Short task A: Copy the clustering notebook excerpt word for word, everything from "# set color" down to "cm.rainbow(np.linspace(0, 1, len(ys)))".
Short task B: In the clustering notebook excerpt, which area's cluster has the highest average income?
Short task C: Extend the clustering notebook excerpt, starting right after its final line of code.

Unnamed: 0,Cluster,Latitude,Longitude,Average Income,Total Population
0,0,47.494956,-122.32045,69683.666667,138918
1,1,47.743946,-122.339707,81131.5,133444
2,2,47.474792,-122.154365,87052.0,130794


Here we can see that the cluster in Renton area has the highest average income, while the cluster north of Seattle is right behind. Also, the total populations in the area do not differ much.

In [37]:
from folium.features import DivIcon
map_clusters = folium.Map(location=[latitude, longitude], zoom_start=10)

# set color scheme for the clusters
x = np.arange(kclusters)
ys = [i + x + (i*x)**2 for i in range(kclusters)]
colors_array = cm.rainbow(np.linspace(0, 1, len(ys)))
rainbow = [colors.rgb2hex(i) for i in colors_array]

# add markers to the map
markers_colors = []
for lat, lon, poi, cluster in zip(other['Latitude'], other['Longitude'], other['Neighborhood'], other['Cluster Labels']):
    label = folium.Popup(str(poi) + ' Cluster ' + str(cluster), parse_html=True)
    folium.CircleMarker(
        [lat, lon],
        radius=5,
        popup=label,
        color=rainbow[cluster-1],
        fill=True,
        fill_color=rainbow[cluster-1],
        fill_opacity=0.7).add_to(map_clusters)

for k in range(kclusters):
    label = folium.Popup('Cluster ' + str(k), parse_html=True)
    folium.CircleMarker(
        [kmeans.cluster_centers_[k, 0], kmeans.cluster_centers_[k, 1]],
        radius=5,
        popup=label,
        color='black',
        fill=True,
        fill_color='000000',
        fill_opacity=0.7).add_to(map_clusters)

Data supplied:
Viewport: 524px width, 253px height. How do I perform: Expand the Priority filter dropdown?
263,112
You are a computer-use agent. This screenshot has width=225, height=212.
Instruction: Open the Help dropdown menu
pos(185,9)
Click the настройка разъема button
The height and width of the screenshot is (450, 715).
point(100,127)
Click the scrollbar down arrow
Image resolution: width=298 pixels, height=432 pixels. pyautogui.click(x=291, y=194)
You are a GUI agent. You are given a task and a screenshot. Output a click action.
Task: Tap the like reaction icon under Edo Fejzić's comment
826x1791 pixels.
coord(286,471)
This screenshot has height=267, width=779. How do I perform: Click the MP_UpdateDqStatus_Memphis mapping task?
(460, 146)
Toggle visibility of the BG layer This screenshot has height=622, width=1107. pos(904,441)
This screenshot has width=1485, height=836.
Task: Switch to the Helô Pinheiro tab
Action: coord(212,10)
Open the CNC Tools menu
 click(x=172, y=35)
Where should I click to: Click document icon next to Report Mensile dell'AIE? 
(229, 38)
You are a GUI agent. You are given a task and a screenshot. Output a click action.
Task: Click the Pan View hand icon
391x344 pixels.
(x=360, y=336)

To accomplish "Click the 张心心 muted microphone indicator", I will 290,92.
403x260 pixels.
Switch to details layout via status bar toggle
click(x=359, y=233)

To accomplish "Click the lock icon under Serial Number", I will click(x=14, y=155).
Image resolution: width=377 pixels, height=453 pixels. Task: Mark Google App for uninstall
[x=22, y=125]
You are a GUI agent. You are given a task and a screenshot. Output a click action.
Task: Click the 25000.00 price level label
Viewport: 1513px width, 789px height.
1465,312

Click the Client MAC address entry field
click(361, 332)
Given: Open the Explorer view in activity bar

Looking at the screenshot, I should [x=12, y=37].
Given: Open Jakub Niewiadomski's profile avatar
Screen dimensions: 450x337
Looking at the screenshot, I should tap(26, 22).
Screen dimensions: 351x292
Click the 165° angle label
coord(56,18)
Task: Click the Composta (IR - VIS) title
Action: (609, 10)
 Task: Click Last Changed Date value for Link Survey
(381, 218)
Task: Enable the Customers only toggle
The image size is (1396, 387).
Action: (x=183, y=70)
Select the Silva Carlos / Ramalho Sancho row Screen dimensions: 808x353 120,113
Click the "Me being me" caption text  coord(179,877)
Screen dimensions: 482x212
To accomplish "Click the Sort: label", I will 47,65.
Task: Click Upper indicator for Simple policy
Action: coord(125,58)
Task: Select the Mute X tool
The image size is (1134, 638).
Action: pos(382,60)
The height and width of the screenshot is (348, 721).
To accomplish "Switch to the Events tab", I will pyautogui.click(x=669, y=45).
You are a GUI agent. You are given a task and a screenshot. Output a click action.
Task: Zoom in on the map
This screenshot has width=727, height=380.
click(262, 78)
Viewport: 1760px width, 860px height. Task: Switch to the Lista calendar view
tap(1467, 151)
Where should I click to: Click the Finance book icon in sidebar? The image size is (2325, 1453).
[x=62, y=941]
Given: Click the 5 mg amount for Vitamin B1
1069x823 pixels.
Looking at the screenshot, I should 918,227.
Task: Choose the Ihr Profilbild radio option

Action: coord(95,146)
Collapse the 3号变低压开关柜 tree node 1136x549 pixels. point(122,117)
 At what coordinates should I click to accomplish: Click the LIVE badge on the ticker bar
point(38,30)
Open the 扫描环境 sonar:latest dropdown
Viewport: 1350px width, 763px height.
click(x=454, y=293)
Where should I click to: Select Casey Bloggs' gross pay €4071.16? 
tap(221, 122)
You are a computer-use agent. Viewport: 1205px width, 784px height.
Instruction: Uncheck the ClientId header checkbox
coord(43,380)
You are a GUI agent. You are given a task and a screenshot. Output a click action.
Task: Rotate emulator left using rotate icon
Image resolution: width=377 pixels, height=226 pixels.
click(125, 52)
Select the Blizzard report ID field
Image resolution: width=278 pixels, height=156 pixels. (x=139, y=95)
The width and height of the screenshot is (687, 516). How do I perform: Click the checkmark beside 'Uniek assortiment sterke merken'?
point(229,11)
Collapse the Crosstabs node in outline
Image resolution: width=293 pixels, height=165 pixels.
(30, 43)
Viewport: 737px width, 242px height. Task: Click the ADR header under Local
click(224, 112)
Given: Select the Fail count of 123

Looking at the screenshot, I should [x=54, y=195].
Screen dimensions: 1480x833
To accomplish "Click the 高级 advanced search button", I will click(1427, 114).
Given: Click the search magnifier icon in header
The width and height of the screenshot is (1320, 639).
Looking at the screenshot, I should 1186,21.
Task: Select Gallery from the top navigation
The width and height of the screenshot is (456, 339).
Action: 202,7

Task answer A:
# set color scheme for the clusters
x = np.arange(kclusters)
ys = [i + x + (i*x)**2 for i in range(kclusters)]
colors_array = cm.rainbow(np.linspace(0, 1, len(ys)))

Task answer B: The cluster in the Renton area.

Task answer C:
    folium.Marker(location=[kmeans.cluster_centers_[k, 0], kmeans.cluster_centers_[k, 1]], 
                  icon=DivIcon(icon_size=(150,36), icon_anchor=(0,0),
        html='<div style="font-size: 16pt; color : {}">{}</div>'.format('black', 
                                                                        str(k)))).add_to(map_clusters)

       
map_clusters

## Results and Discussion <a name="results"></a>
---

Our analysis shows that although there are a lot of restaurants in Seattle Area there are not that many Italian Restaurants specifically. Moreover, a lot of them are highly concentrated in several neighborhoods like Seattle Downtown, Bellevue Downtown, or even South Lake Union and Ballard. This leaves out a big area in the south free and a smaller one in the north.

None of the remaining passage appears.